На обратном пути прибыли они в загородный дом княжеский. Встретила там сына с внуком старая Ланка, долго целовала и обнимала любимого внучка, вопрошала, не болит ли что у него.
После вышла к Володарю Таисия. Часто бывала она в последнее время у старой княгини в гостях. Выслушала гречанка рассказ Володаря о снеме в Витичеве, приняла любимую свою грациозную позу, отмолвила веско:
— Князь Владимир Мономах на тебя не пойдёт. Нет ему в войне на Червонной Руси выгоды. А Святополк и Святославичи без него рати не начнут.
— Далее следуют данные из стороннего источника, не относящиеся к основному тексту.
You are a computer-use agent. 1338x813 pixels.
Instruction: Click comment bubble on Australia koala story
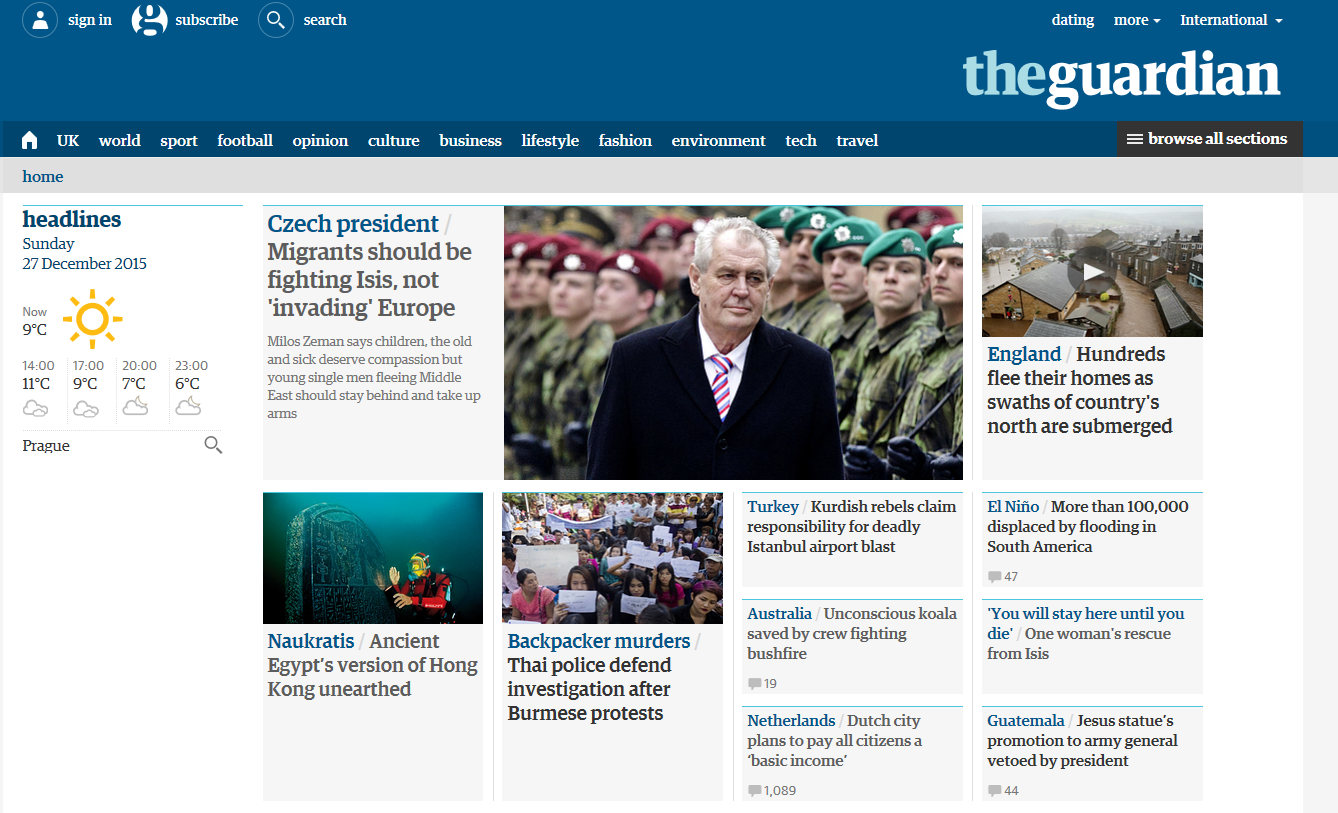click(x=754, y=684)
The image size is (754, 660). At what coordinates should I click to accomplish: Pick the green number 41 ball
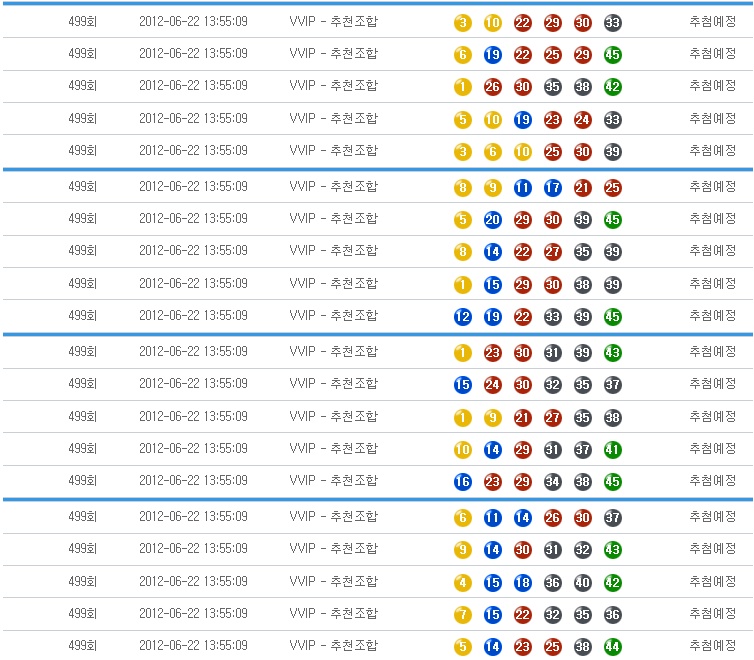coord(612,450)
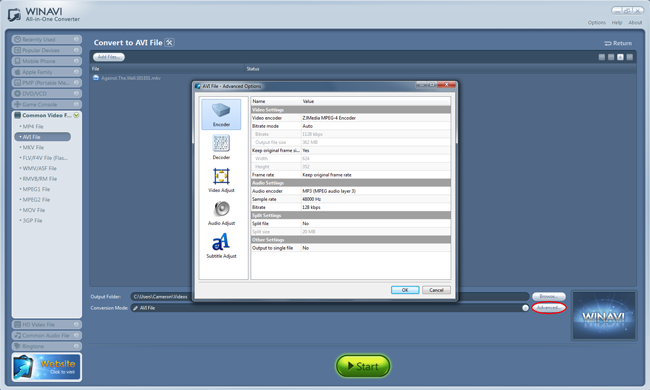This screenshot has width=650, height=390.
Task: Open the Help menu
Action: tap(617, 23)
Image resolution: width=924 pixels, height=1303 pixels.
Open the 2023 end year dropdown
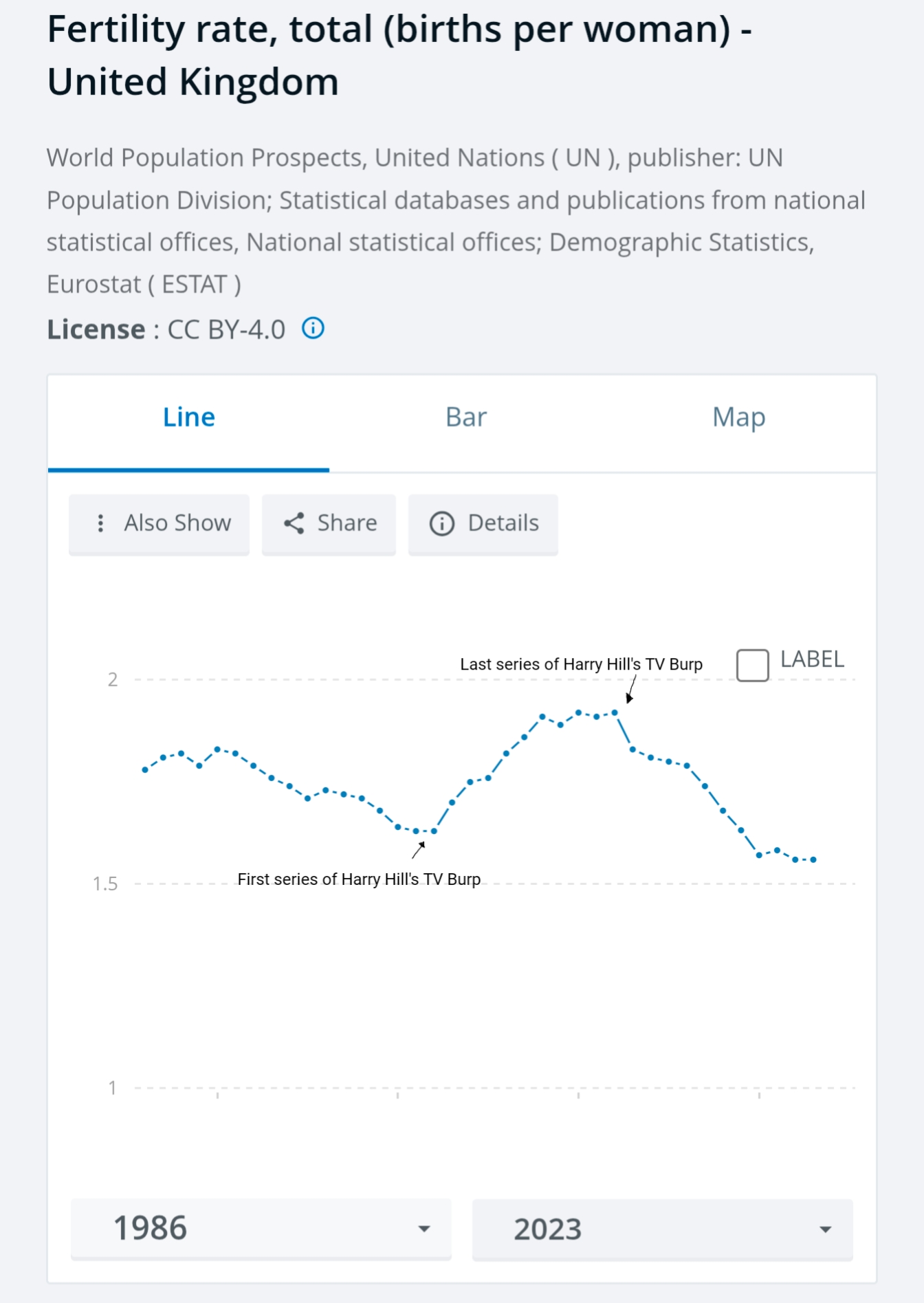click(661, 1229)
— Мне бы уверенность твою, — грустно улыбнулся Володарь.
Впрочем, слова умницы-гречанки несколько успокоили его. Вскоре Володарь поймёт, что она оказалась права.
ГЛАВА 91
Полоска солнечного света упала на ледяную гладь Волги, на миг ослепив и вышибив из глаза слезу. Жёлтые блики заиграли, заискрились на заснеженных склонах правобережных холмов. Поднялся ветер, заметались по льду змейки снега, причудливо извиваясь, то собираясь вместе, то рассыпаясь врозь. Изо рта валил густой пар. Мороз пробирал до костей. Гридни и отроки грелись у костров, сторожа хлопали себя по коленкам рукавицами, шутливо толкали друг дружку, стараясь согреться. Наготове были возки и сани. На последний привал остановилась дружина Мономаха перед Угличем. Позади были вёрсты дорог, непролазные леса, болота, был отстроенный и укреплённый заново после учинённого четыре лета назад крамольником Олегом буйного пожара Суздаль, был возведённый дедом в устье Которосли на крутых ярах Ярославль, был Ростов со звоном колоколов и языческой священной рощей, которую князь Владимир всё никак не решался уничтожить.
Слаба покуда власть княжеская в диких этих местах, слабо и влияние церкви на умы. Жили тут и славяне, выходцы из новгородских пятин или с окских Крутиков, из земли упрямых вятичей, но большую часть населения составляли меря и мурома, племена, близкие по молви чуди и уграм. Последние особенно ожесточённо противились крещению.